A veces escuchaba ramas crujir cuando no había viento, o creía ver sombras moverse entre los árboles al atardecer, le habló a su madre sobre eso, pero Rebeca estaba demasiado ocupada hundiéndose en su tristeza como para escuchar, Eleonor, en cambio, no se sorprendió.

— Blackwood tiene su manera de mirar... — dijo una tarde mientras preparaban té en la cocina — No siempre sabes quién te observa, o por qué. — Aileen frunció el ceño, pero no preguntó más, había algo en la voz de su abuela que le decía que esas respuestas no eran para una joven de diesiseis años.
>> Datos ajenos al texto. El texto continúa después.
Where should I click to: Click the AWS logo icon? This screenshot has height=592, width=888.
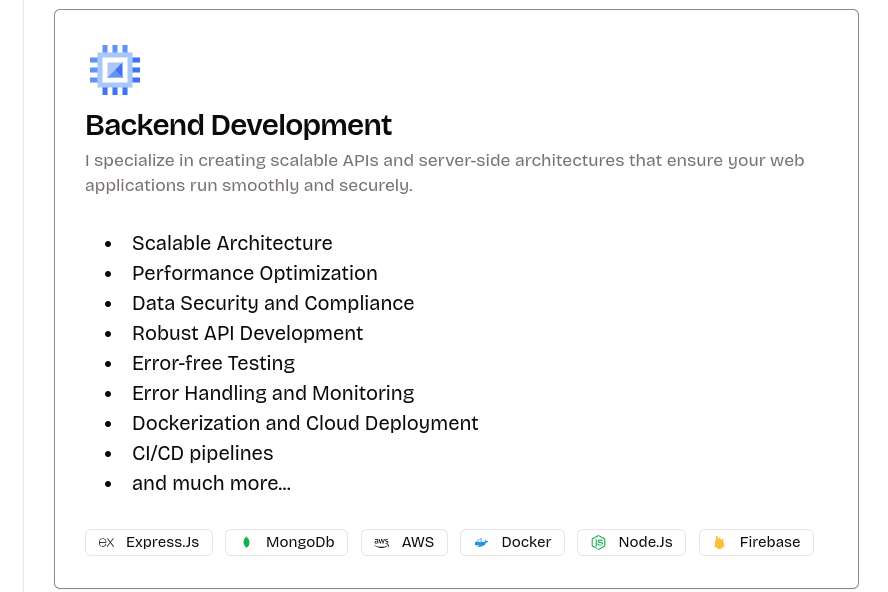[381, 542]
Blackwood se volvió parte de ella, incluso cuando intentó resistirse, ahora, con diecisiete años, Aileen se prepara para iniciar su último año de instituto, su cabello es más largo, su mirada más firme, pero en el fondo sigue siendo esa niña rota que llegó con una maleta llena de silencios, el bosque la sigue observando, las sombras siguen susurrando. Y Aileen, sin saberlo, está a punto de descubrir que todo lo que ha vivido, la separación, la tristeza, la distancia con Gabriel, no fue producto del azar. Porque algunos destinos se tejen antes de nacer y Blackwood nunca olvida a los suyos.